I'm trying to code a numeric method that can accept a function as an argument that itself has arbitrary arguments. The best way to do this seems to be with a variadic template. This https://stackoverflow.com/a/15960517/3787488 answer is nearly exactly what I need, but my code wont compile.

This is my test case;

#include<iostream>
#include<vector>
#include<fstream>
#include<functional>
#include<iomanip>


double testfunction(double x, double k);

template<typename... Ts>
using custom_function_t = double(*) (double, Ts...);

template< typename... Ts>
double test( custom_function_t<Ts...> f, Ts... args, double min, double max, int m, int n)
{
    double ans=0;
    double step=(max-min)/100.00;
    for (double x=min;x<=max;x=x+(max-min)/100)
    {
        ans=ans+(step/6.0)*(f(x, args...)+4*f(x+0.5*step, args...)+f(x+step, args...));
    }
    return(ans);
}

int main()
{
    double ans=0;
    std::cout<<test(testfunction,2.0,0.0,1.0,0,0)<<endl;
    return(0);
}

double testfunction(double x, double k)
{
    double ans=0;
    ans=x*x*k;
    return(ans);
}

Where the function 'test' should take the function 'testfunction' and numerically integrate it (integration of 2*x^2 from 0 to 1=2/3).

Compiling with gcc 4.7.3 c++11 I get the errors;

note: template<class ... TS> double test (custom_function_t<Ts ...>, Ts ..., double, double, int, int)
note: template argument deduction/substitution failed:
note: candidate expects 5 arguments, 6 provided

In C++ (since 2011), something like this is best done using a lambda, caught via a template parameter, which can be any callable object:

#include<iostream>
#include<iomanip>
#include<cassert>

template<typename Func>   // anything that allows operator()(double)
double test(Func const&func, double x, const double max,
            const unsigned num_intervals=100)
{
  assert(num_intervals>0);
  const double dx=(max-x)/num_intervals;
  const double dx_half=0.5*dx;
  const double dx_third=dx/3.0;
  const double dx_two_third=dx_third+dx_third;
  double sum = 0.5*dx_third*func(x);
  for(unsigned i=1; i!=num_intervals; ++i) {
    sum += dx_two_third * func(x+=dx_half);
    sum += dx_third     * func(x+=dx_half);
  }
  sum+=dx_two_third* func(x+=dx_half);
  sum+=0.5*dx_third* func(x+=dx_half);
  return sum;
}

double testfunction(double, double);

int main()
{
  std::cout<<std::setprecision(16)
           <<test([](double x) { return testfunction(x,2.0); }, 0.0,1.0)
           <<std::endl;
}

double testfunction(double x, double k)
{
  return x*x*k;
}

Note also that I avoided to evaluate the functions more than once for the same value.

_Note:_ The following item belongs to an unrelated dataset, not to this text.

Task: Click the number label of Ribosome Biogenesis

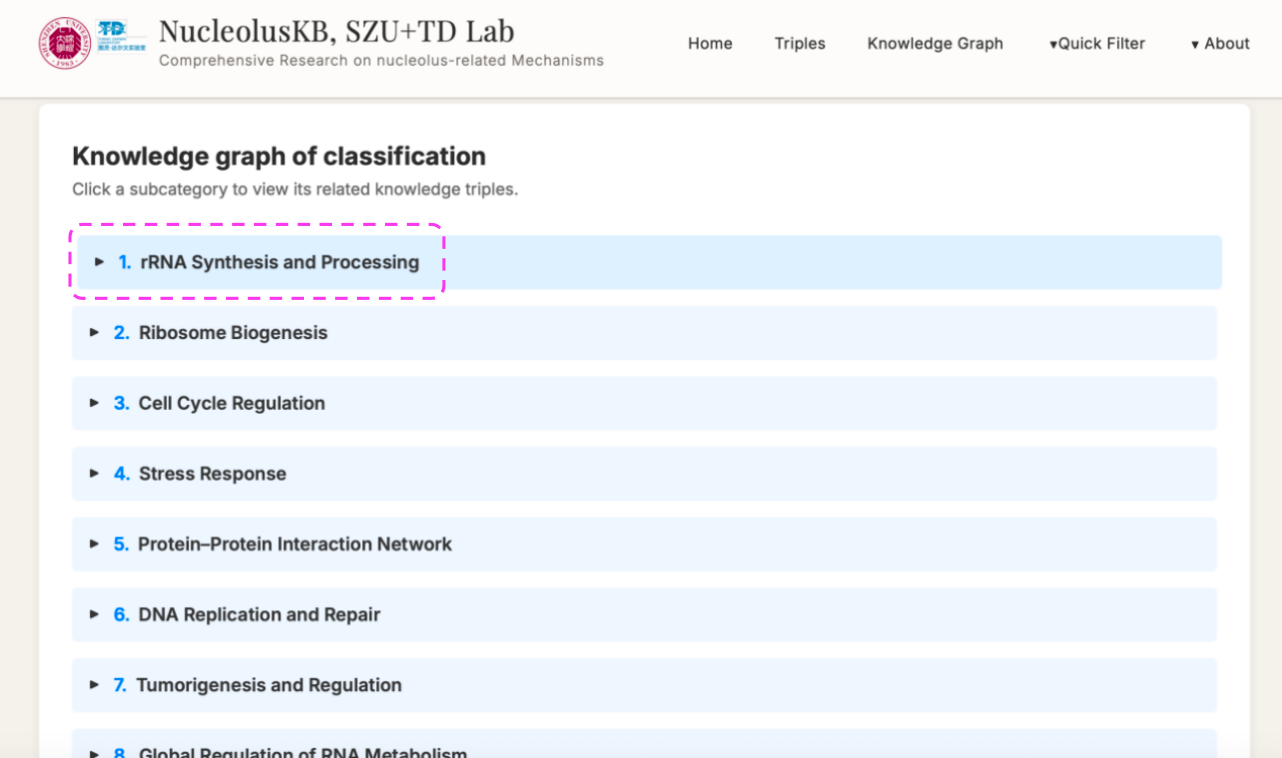Action: 121,332
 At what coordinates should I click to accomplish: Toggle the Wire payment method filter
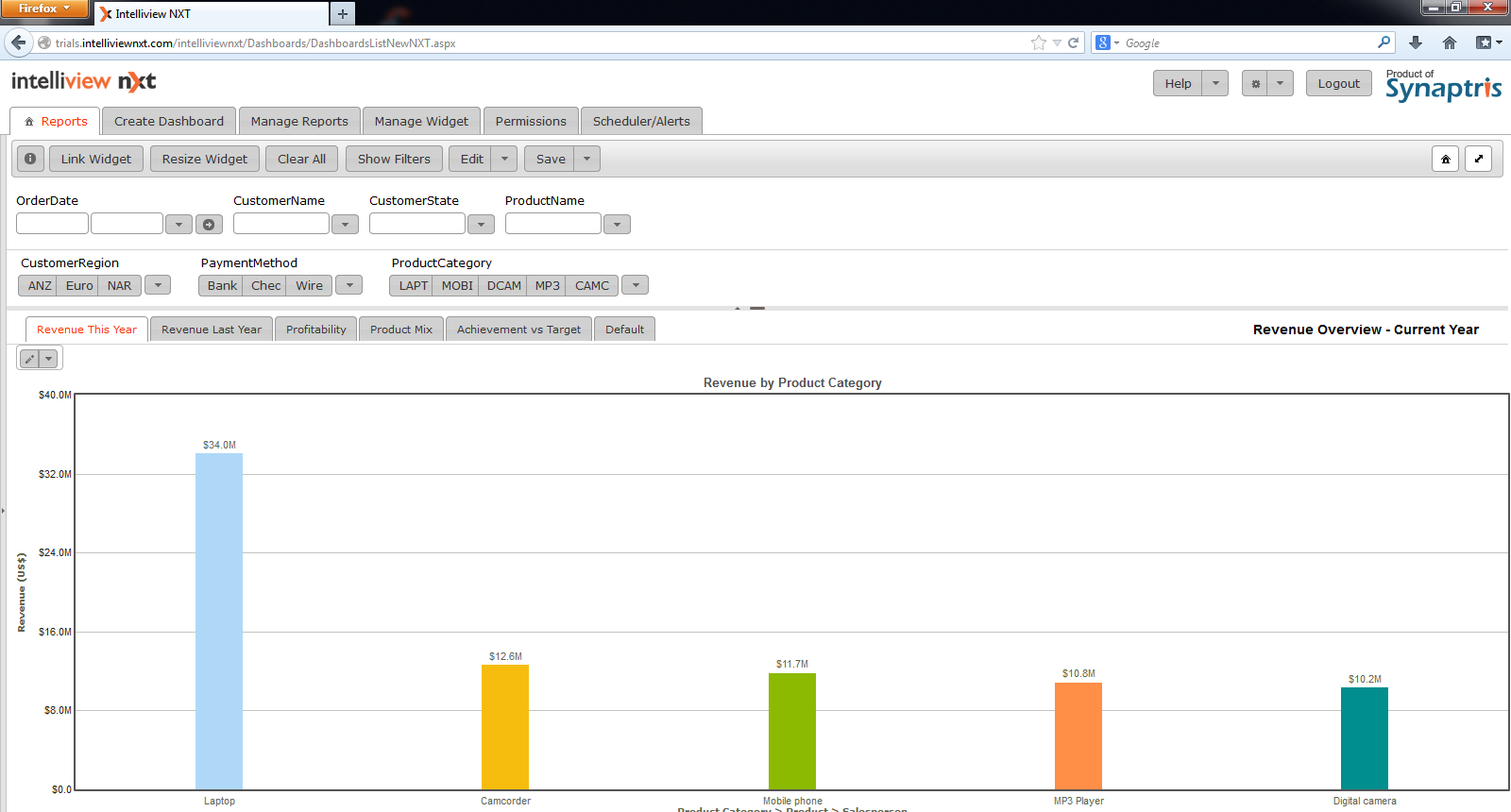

The compiler can't deduce the size of the parameter pack from the supplied arguments unless the pack is at the end.

As you've discovered, it works if you re-order the arguments.

Another option is to save it from having to deduce them by giving the arguments explicitly:

test<double>(testfunction, 2.0, 0.0, 1.0, 0, 0)

I'm not sure why GCC can't deduce the arguments from the function pointer you pass, but the EDG compiler can't either, giving this error:

"var.cc", line 20: error: no instance of function template "test" matches the
          argument list
            argument types are: (double (*)(double, double), double, double,
                      double, int, int)
      test(testfunction, 2.0, 0.0, 1.0, 0, 0);
      ^

My build of Clang 3.8.0 crashes on the original code, and 3.5.0 rejects it. If I get rid of the alias template and declare test as

template< typename... Ts>
double test( double(*f)(double, Ts...), Ts... args, double min, double max, int m, int n)

Then Clang 3.50 and 3.80 both compile it happily.